The Maltings is a cinema and live arts venue located in Berwick-upon-Tweed, Northumberland, England.

==Details==
The venue is run by a charitable trust -The Maltings (Berwick) Trust - which also manages Maltings Visual Arts and its exhibition and residency programme across the Granary and the Gymnasium Galleries, located elsewhere in the town centre.

It is mostly funded through ticket sales, event promotions, and its other trading activities, but also receives annual funding from both Northumberland County Council and Arts Council England.

The venue contains the Main House Theatre, the Henry Travers Studio Theatre, Theatre Bar and Café Bar, workshop spaces and offices, including the main office of the Berwick Film and Media Arts Festival

The Main House Theatre seats up to 314. Over 550 events are presented each year: mid-scale touring theatre/opera/dance, The Maltings' own pantomime each December, local community productions, music concerts, and cinema including movies and live broadcasts of theatre, opera and ballet.

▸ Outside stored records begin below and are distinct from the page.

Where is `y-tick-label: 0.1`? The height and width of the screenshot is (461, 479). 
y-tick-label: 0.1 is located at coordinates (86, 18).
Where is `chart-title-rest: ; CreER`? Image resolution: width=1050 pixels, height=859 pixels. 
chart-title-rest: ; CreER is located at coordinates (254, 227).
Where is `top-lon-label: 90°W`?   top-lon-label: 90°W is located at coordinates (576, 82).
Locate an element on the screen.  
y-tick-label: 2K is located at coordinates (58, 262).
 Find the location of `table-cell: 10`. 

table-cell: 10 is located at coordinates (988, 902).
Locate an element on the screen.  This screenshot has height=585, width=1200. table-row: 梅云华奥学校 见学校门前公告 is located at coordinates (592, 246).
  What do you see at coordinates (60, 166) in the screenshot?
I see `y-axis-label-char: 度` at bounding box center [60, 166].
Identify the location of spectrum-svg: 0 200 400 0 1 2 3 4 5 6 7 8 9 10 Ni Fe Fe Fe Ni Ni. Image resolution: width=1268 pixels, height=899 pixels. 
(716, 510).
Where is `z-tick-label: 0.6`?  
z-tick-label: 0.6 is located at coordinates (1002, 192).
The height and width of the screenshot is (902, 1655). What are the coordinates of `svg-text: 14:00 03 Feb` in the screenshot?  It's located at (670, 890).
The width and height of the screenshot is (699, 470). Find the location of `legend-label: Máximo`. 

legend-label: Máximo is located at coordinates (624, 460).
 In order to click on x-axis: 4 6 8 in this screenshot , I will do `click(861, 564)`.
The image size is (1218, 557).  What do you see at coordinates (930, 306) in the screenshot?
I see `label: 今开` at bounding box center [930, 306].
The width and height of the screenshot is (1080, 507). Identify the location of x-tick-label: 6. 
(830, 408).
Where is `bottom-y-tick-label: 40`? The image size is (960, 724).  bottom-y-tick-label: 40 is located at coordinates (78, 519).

The Henry Travers Studio, named after local actor Henry Travers, is a black-box studio space used for live performances, recitals, workshops, rehearsals, conferencing, and film screenings. It can seat between 60 and 120.

==History==
The Maltings' Eastern Lance venue was opened on 4 April 1990 by Peter Palumbo, then Chairman of Arts Council England, as a purpose-built arts centre built in the ruins of an early 19th-century Maltings (destroyed by fire in 1984) after a public campaign to establish a permanent professional arts centre in the town. The venue was designed by architects Law & Dunbar-Nasmith, and stands on a hillside in the centre of Berwick-upon-Tweed with views across the 17th century Berwick Bridge and the River Tweed estuary.